▸ **Do this**
In the blog post about Las Vegas, where do the writer and H-Squared plan to watch the fight?

Friday, November 9, 2007

You know what's fuckin' awesome? America, part III.c

Before you read, please be sure to check out parts 1 and 2. Cheers!

(So where were we? Ah yes, H-Squared and I just exited the Stratosphere, and we had begun to walk the Strip, which I had never done before. Also, women are teases, and rides in Las Vegas are ripoffs. I think that pretty much sums it up.)

Finally, here I am. Walking the Strip in Las Fucking Vegas. Granted, the Strip that everyone considers “The Strip” is still a ways off, but fuck it. I’ve got a few scotches in me, H-Squared is doing well on his Harvey Wallbangers, so a little mid-afternoon stroll is in perfect order. But man oh man, it’s friggin’ bright. (Las Vegas is in the desert, have you heard?) I could use some sunglasses.

It’s Friday, May 4, 2007, and tomorrow holds so much promise: Cinco de Mayo, the Kentucky Derby, and the biggest boxing match in recent history (De La Hoya vs. Mayweather). What better place to be for such a monumental weekend? After all, the centerpiece—the fight—is being held at the MGM Grand, where H-Squared and I intend to watch the Derby in the afternoon, then the fight on its megascreens later that night. Ah, I can’t fucking wait.

So first things first, it’s time to get me a hat. H-Squared already has this little straw fedora thing he showed me on the flight.So I know I’m gonna be second-class if I don’t have equally excellent headgear. Though I like what H-Squared bought, there's the slight possibility of being mistaken for (gasp) a hipster. And that just can't happen. I'm thinking about something a bit more rugged, a bit more manly. Something like...

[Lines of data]

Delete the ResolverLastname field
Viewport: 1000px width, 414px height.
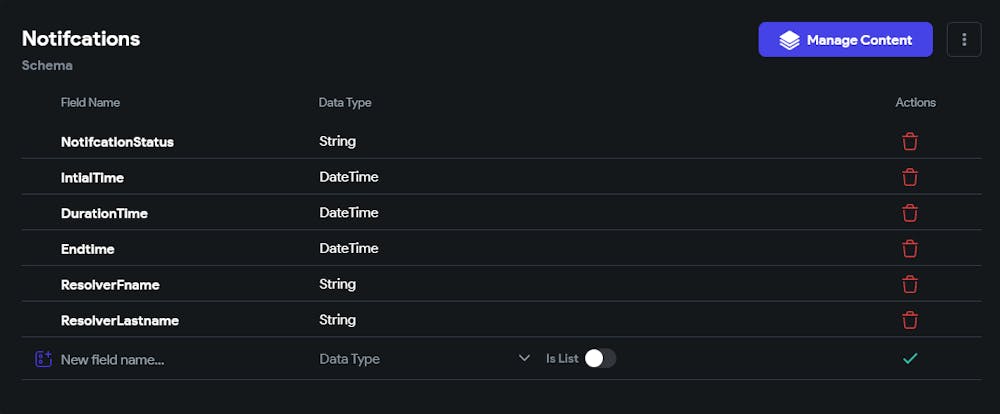click(x=910, y=320)
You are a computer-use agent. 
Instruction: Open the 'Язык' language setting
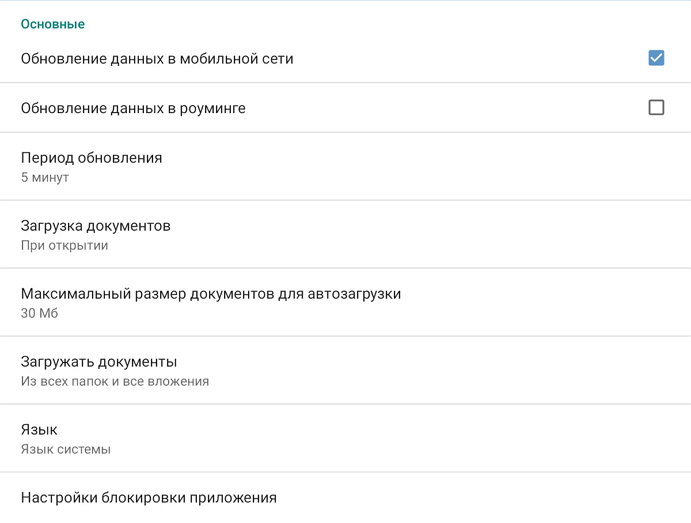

▸ **Response to the exercise**
On the megascreens at the MGM Grand.